Sep. 14--Northwest Airlines would be a minority investor in the buyout of Midwest Airlines, but a very sizable one.
Northwest would own 47 percent of the Milwaukee-based carrier under Midwest Air Group Inc.'s agreement to be acquired by a Texas private equity firm.
The size of Northwest's stake was among the details released in the proxy statement filed Thursday by Midwest delineating its deal to be bought by TPG Capital for $17 a share.
Northwest would provide $213.3 million of the $451.4 million price tag that Midwest's board approved last month. The deal thwarted an eight-month public effort by AirTran Holdings Inc. to acquire Midwest and create a national discount carrier.
AirTran declined to comment on the disclosure regarding Northwest's stake.
TPG and Midwest executives have said Northwest would be a passive investor. The airline would not have a representative on the new Midwest board, nor any management role in running Midwest.
"That's what is meant by 'passive investor,' " said Carol Skornicka, Midwest's senior vice president and general counsel. "We intend to compete vigorously with Northwest in the markets we both serve."
However, many airline analysts have noted that Northwest, which is based in Minneapolis, joined the TPG bid to keep AirTran from establishing significant operations in the upper Midwest.
"I've followed Northwest Airlines for 38 years, and the word 'passive' is never one that comes to mind," said Terry Trippler, travel expert for www.terrytrippler.com . "What looked like a very good defensive move for Northwest may ultimately turn out to be a very good offensive move. It may be sooner rather than later that Northwest will have at least a 51 percent stake in Midwest."
Last month when the deal was announced, TPG partner Richard Schifter discussed that under the deal Northwest had the opportunity to eventually buy the entire airline. However, he also noted that TPG had made other investments in airlines that had lasted for several years.
Trippler noted that Northwest rather quietly had expanded its national presence in the U.S. airline industry. Northwest also holds a stake in Continental Airlines and has the right to block any merger proposals by the Houston-based carrier.
"Northwest is building an invisible kingdom," he said. "They are quietly and methodically laying the foundation for substantially expanding their influence in the heartland."
Trippler said the Kansas City market should benefit regardless of whether Midwest remains independent or Northwest eventually becomes its owner.
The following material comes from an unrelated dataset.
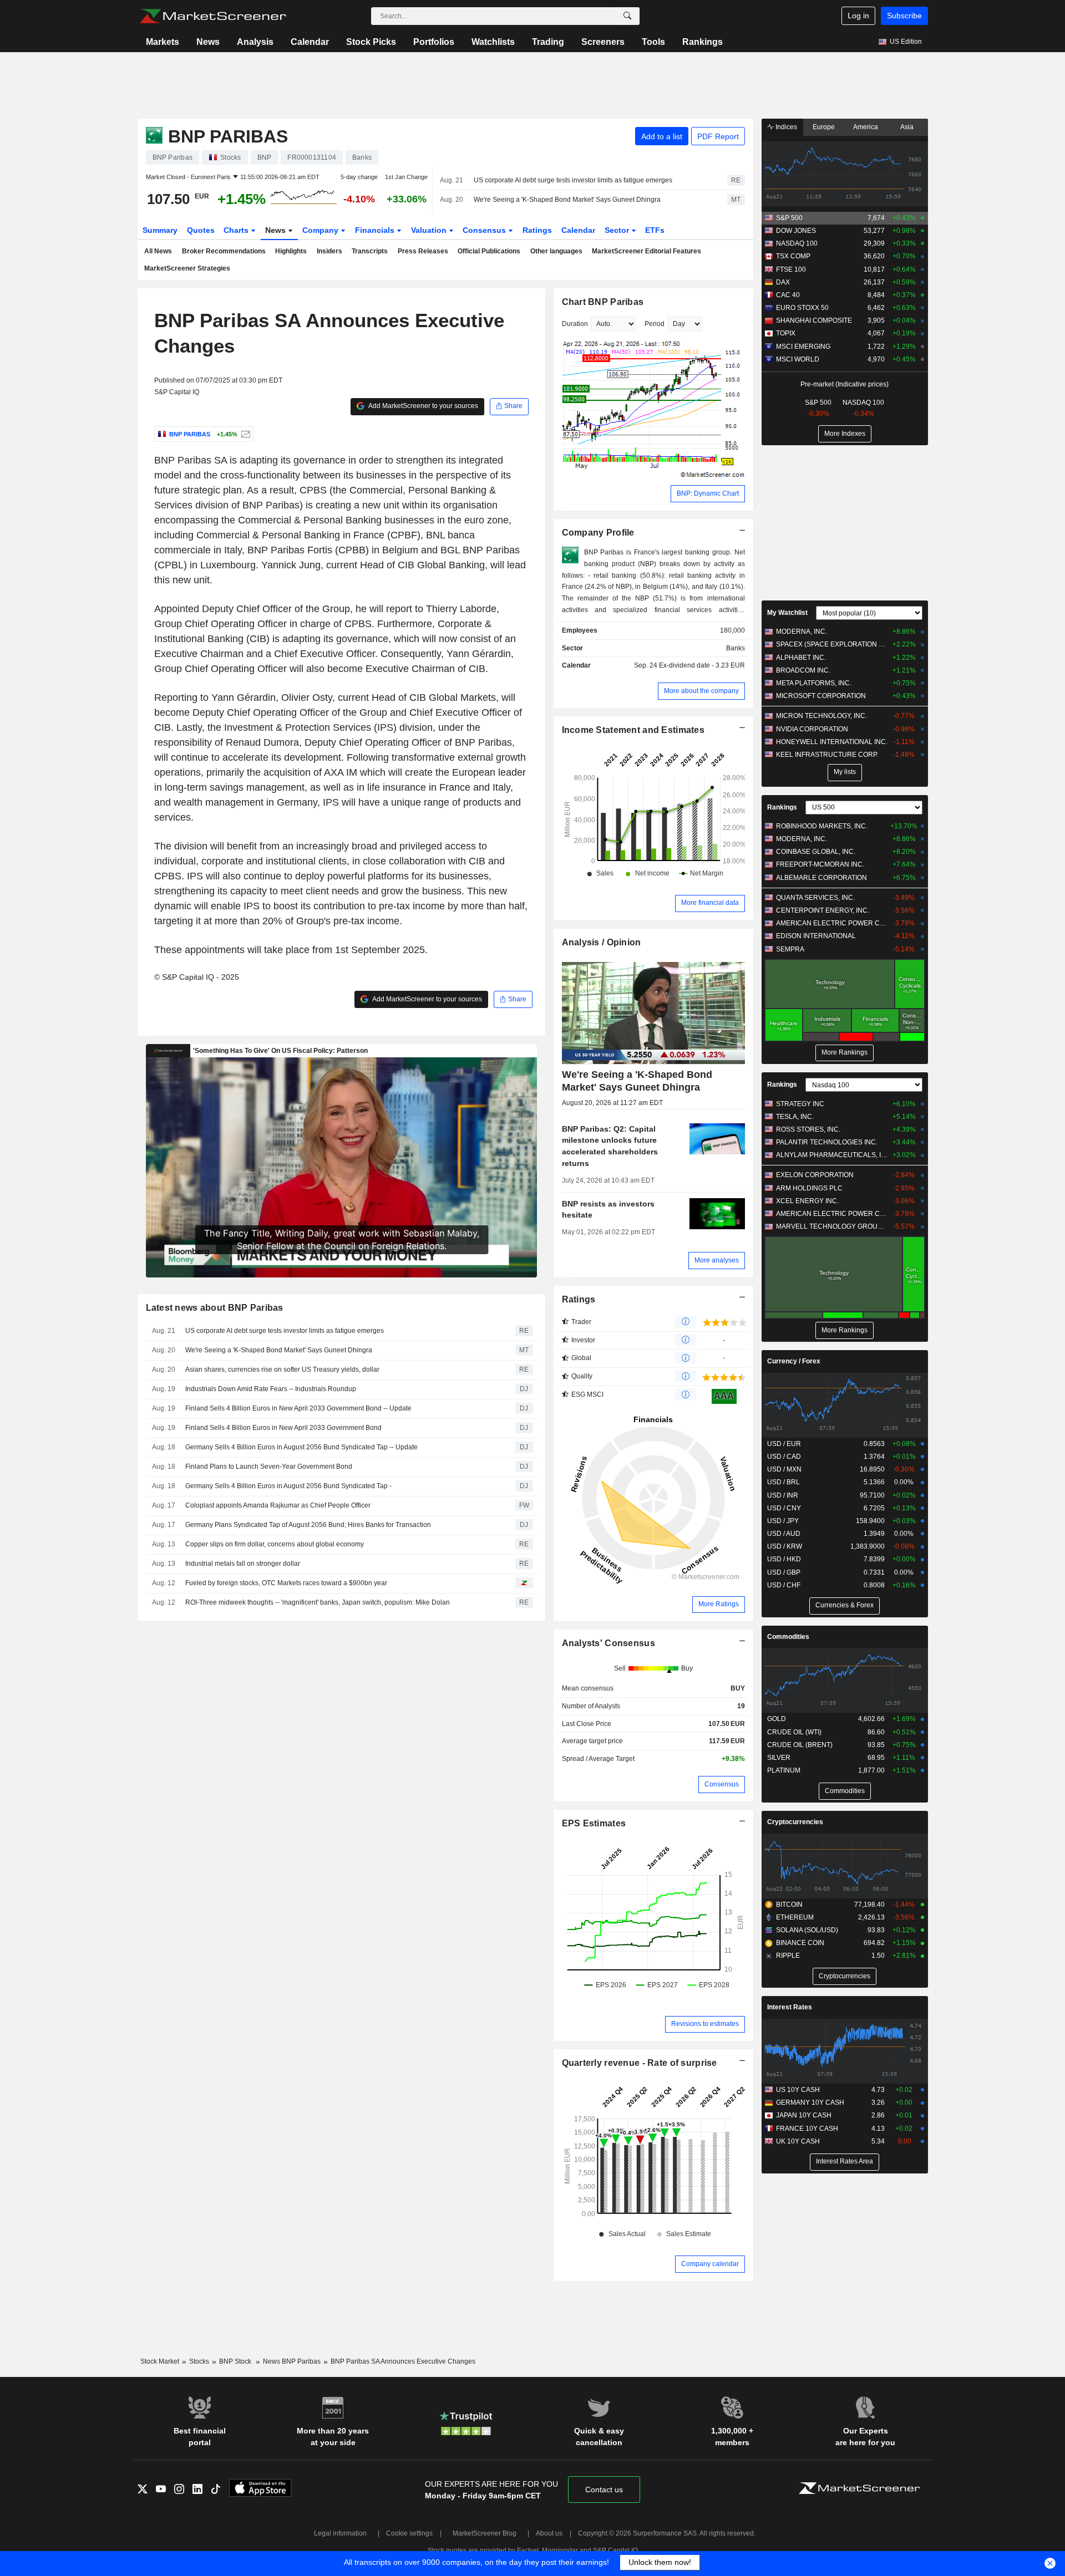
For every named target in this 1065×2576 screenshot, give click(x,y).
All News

"Kansas City's in the right place at the right time, so I don't think you're going to lose service in either scenario," he said. "In the long term, Midwest will keep adding flights in Kansas City. But I definitely wouldn't burn my Northwest frequent-flier card if I lived there."
Midwest is the second-busiest carrier at Kansas City International Airport with 32 flights daily, behind Southwest Airlines.
The proxy details the back-and-forth bidding war that erupted after Midwest announced a tentative deal with TPG on Aug. 12 for $16 a share.
AirTran upped to its offer two days later to a cash-and-stock offer for $16.27 a share.
Midwest asked both sides to submit their "best and final" offers by noon Aug. 16. TPG came in with its all-cash $17-a-share proposal, while AirTran chairman and CEO Joe Leonard told the Midwest board's strategic review committee that AirTran would not revise its increased offer.
After the Aug. 16 deadline, a motion was made to give AirTran, and TPG if appropriate, a last chance to increase their offers before the board made its final decision.
That motion was defeated 6-3, with the three votes in favor coming from three directors nominated by AirTran. They had taken their seats in June.
The board then unanimously approved the TPG-Northwest deal.
Midwest shareholders of record on Sept. 24 will get to vote on the TPG deal. A date for a special shareholders meeting on the sale has not been set.
Midwest and TPG Airline officials said they expected the deal to close in the fourth quarter.